Dois últimos campeões, Fla e Bauru se enfrentam na semi da Ligas da Américas

Campeão mundial com Zico em 1981, o Flamengo repetiu o feito no basquete há dois anos – é verdade que sem enfrentar times da NBA. Nesta sexta-feira, às 18h45m (horário de Brasília), em Barquisimeto, na Venezuela, o rubro-negro volta a quadra para tentar o segundo título da competição. Antes de enfrentar o campeão europeu, a equipe precisa vencer o Final Four da Liga das Américas. O adversário desta sexta-feira, na semifinal, é o Bauru. Se passar, enfrenta neste sábado o vencedor de Mogi x Guaros de Lara-VEN. O Sportv transmite.

— A Liga das Américas de 2014 foi especial, foi a primeira e única vez que ganhamos o torneio, no Maracanazinho lotado, uma festa que vai ficar na nossa cabeça para sempre. Aquilo nos proporcionou jogar e conquistar uma final do Intercontinental — ressaltou o veterano Marcelinho, ala de 40 anos. — Vencer te impulsiona a querer conquistar novos títulos, ainda mais no Flamengo, em que existe uma cobrança constante por isso. Jogadores, torcedores e dirigentes não se contentam com um título por ano. É por isso que estamos sempre nas cabeças há sete anos.

Após o título, o Flamengo voltou ao Final Four no ano passado. O campeão da última edição foi justamente o adversário de hoje, o Bauru. Na ocasião, o rubro-negro perdeu na semifinal para o Pioneros de Quintana Roo, do México, por um ponto, e teve que se contentar com a disputa de terceiro lugar, quando bateu o uruguaio Peñarol.

Por isso, Marquinhos evita falar na pressão do Domo Bolivariano, com capacidade para cerca de 10 mil torcedores, em um possível confronto contra o time da casa na final.

— Estamos indo para um jogo decisivo, que é a primeira partida. Se não passar do primeiro, não tem final. A gente sabe bem o que é isso, vivemos no ano passado, e não queremos repetir —ressaltou o ala, que falou sobre as diferenças da competição no ano passado. — É totalmente diferente porque agora são três brasileiros nesta fase final da competição.

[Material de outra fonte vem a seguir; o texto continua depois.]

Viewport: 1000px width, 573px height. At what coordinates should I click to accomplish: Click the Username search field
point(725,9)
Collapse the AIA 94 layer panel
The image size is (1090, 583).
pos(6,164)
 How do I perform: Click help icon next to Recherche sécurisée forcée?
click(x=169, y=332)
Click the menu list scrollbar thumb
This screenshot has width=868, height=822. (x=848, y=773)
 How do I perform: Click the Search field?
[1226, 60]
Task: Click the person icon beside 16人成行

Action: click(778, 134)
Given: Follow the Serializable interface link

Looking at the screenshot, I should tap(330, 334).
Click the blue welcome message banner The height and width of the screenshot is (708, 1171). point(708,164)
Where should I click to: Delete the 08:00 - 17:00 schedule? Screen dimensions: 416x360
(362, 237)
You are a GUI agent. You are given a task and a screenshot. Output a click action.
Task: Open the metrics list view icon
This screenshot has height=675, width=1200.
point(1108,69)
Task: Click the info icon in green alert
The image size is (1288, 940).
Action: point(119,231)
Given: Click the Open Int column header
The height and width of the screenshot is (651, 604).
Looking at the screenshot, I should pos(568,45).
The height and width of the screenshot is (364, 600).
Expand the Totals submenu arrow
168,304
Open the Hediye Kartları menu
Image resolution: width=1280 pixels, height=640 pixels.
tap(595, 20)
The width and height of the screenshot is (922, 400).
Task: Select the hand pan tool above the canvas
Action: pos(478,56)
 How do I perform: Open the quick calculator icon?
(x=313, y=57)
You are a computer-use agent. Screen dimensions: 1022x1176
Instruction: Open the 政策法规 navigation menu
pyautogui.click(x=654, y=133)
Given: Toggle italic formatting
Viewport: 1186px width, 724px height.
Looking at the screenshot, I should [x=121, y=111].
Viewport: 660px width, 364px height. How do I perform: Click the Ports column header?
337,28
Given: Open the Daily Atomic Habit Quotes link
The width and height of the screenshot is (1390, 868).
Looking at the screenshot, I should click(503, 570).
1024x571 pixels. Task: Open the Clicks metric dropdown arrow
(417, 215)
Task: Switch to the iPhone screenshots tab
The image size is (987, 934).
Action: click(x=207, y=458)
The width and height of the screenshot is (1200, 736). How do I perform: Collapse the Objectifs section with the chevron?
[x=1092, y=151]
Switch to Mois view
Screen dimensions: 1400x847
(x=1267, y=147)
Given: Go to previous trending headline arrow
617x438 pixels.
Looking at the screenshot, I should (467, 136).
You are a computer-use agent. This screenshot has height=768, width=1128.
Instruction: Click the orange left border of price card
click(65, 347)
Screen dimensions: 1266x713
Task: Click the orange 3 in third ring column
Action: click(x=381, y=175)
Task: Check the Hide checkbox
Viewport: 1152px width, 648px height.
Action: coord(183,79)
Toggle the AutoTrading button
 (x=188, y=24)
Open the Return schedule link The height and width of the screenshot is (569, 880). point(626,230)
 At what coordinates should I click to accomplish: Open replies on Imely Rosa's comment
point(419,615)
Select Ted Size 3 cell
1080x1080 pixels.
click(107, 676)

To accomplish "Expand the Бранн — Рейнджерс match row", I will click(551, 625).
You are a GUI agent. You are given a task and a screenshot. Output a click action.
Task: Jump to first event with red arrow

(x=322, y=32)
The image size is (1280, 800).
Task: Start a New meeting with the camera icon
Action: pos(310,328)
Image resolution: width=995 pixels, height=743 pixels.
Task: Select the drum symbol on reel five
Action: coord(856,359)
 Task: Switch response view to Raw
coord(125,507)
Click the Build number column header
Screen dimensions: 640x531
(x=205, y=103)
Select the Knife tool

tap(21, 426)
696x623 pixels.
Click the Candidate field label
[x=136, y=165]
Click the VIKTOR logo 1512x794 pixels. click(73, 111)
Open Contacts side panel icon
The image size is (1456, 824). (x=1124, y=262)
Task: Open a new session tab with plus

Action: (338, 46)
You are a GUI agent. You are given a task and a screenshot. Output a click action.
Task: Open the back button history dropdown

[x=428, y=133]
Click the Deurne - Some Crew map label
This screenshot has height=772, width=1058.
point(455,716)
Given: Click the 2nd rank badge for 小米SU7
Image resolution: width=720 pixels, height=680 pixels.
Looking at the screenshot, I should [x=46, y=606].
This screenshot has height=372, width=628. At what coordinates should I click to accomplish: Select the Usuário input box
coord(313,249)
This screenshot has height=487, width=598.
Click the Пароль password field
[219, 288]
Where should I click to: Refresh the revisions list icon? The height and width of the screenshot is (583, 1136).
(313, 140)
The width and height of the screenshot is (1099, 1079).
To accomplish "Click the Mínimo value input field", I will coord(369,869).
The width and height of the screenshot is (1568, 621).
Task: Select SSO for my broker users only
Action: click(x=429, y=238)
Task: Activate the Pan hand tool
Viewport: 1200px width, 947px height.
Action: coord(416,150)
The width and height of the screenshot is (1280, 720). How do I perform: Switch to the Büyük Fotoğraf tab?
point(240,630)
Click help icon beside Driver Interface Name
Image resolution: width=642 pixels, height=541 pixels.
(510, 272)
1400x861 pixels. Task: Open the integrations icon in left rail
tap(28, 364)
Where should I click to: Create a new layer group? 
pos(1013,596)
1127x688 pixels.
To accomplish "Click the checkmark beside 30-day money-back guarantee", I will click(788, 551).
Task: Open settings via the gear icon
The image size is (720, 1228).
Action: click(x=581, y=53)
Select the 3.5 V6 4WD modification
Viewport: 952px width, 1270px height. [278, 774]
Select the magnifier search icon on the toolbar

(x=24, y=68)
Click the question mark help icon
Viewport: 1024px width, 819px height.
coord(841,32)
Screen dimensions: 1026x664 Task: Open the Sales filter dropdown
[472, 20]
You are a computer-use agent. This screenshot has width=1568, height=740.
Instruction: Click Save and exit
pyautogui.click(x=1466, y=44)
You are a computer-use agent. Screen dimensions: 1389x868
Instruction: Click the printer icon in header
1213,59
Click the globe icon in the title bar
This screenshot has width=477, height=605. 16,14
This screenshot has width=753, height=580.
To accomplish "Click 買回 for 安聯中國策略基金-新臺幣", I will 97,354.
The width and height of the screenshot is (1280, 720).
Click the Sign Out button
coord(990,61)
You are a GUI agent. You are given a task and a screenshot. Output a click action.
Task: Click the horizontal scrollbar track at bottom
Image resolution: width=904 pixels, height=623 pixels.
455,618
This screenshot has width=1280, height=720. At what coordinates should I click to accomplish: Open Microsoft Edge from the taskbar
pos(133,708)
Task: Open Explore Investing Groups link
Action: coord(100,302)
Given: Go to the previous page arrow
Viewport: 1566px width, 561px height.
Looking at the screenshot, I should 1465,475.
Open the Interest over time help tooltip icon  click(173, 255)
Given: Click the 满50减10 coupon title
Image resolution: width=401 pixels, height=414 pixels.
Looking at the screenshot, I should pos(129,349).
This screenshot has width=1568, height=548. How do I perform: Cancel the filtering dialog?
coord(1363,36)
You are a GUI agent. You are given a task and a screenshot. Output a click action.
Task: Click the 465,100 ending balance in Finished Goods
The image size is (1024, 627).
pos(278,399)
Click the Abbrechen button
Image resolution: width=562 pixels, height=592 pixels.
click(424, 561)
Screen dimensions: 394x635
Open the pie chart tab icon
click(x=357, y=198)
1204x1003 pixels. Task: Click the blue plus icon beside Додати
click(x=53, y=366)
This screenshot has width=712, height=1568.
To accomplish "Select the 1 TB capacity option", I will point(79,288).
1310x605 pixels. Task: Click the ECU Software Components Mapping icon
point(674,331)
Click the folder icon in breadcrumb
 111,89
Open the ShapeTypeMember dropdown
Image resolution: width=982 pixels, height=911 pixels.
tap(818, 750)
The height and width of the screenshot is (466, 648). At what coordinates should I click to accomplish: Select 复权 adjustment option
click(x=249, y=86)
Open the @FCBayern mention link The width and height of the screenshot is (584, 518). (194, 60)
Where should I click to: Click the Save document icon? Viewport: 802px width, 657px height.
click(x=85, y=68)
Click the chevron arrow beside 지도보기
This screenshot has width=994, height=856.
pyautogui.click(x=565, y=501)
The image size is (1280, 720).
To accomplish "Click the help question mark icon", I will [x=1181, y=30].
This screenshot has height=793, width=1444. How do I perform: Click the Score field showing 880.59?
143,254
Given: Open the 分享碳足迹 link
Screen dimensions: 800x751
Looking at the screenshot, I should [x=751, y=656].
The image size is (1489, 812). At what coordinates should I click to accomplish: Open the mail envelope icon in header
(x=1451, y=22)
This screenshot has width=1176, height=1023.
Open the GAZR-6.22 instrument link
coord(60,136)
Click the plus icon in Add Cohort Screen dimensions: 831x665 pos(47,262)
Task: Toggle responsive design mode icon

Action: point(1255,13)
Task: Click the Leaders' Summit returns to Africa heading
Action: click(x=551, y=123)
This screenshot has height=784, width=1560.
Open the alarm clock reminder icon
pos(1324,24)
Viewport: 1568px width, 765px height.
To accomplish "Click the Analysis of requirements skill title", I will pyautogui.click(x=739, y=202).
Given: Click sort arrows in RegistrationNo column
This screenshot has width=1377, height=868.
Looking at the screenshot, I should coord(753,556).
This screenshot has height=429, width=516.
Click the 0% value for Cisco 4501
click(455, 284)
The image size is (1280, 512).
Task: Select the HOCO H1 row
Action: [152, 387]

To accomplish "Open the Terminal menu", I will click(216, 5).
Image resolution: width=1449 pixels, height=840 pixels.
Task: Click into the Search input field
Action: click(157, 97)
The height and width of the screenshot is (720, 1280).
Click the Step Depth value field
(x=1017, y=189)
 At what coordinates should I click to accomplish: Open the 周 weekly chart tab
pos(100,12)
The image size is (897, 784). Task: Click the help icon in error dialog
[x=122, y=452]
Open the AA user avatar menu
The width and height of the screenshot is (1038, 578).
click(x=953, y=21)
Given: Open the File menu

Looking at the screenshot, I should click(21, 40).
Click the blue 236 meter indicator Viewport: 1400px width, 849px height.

A rivalidade com o Bauru não é nova. No ano passado, o rubro-negro conquistou o NBB sobre os paulistas. Na atual edição, o Flamengo é líder (19 vitórias e quatro derrotas), enquanto o Bauru está na segunda colocação (18 vitórias em 24 partidas). Quando se enfrentaram na primeira rodada, foi o time paulista que se saiu melhor: 77 a 73, em Bauru.

Comandado pelo ex-jogador Demétrius Ferracciú, que jogou no Vasco, o time tem como destaque o ala Alex Garcia, que já foi convocado para a seleção. O desfalque da equipe paulista no Final Four será o pivô Rafael Hettsheimeir, que sofreu uma lesão na panturrilha esquerda.

— O Bauru é nosso rival clássico, e queremos jogar muito bem. Vamos tentar marcar as armas deles, que são as bolas de três pontos — afirmou Marquinhos, destacando o ponto forte do ala americano Robert Day.

Jogar em Barquisimeto não é novidade. Foi lá que o Flamengo fez sua última partida pela fase inicial da Liga das Américas, quando perdeu para o Guaros. No fim da partida, que terminou 92 a 87 para os donos da casa, o time venezuelano teve dois lances livres a seu favor, mas o americano Damien Wikins os desperdiçou propositalmente. O objetivo era terminar em segundo no grupo e evitar o Bauru na semifinal.

— Eu sou totalmente contra qualquer tipo de jogo em que você joga para perder achando que está se favorecendo. O esporte acaba cobrando isso na frente — criticou Marcelinho.

Ontem, na chegada à cidade venezuelana, os jogadores rubro-negros foram surpreendidos. Suas malas, mesmo com cadeado, foram abertas, e diversos itens pessoais, furtados. Barquisimeto foi considerada pelo ONU a 20ª cidade mais violenta do mundo em taxa de homicídios a cada 100 mil habitantes. Além disso, é a quinta mais violenta da Venezuela — de acesso difícil, a cidade fica a 350km de Caracas.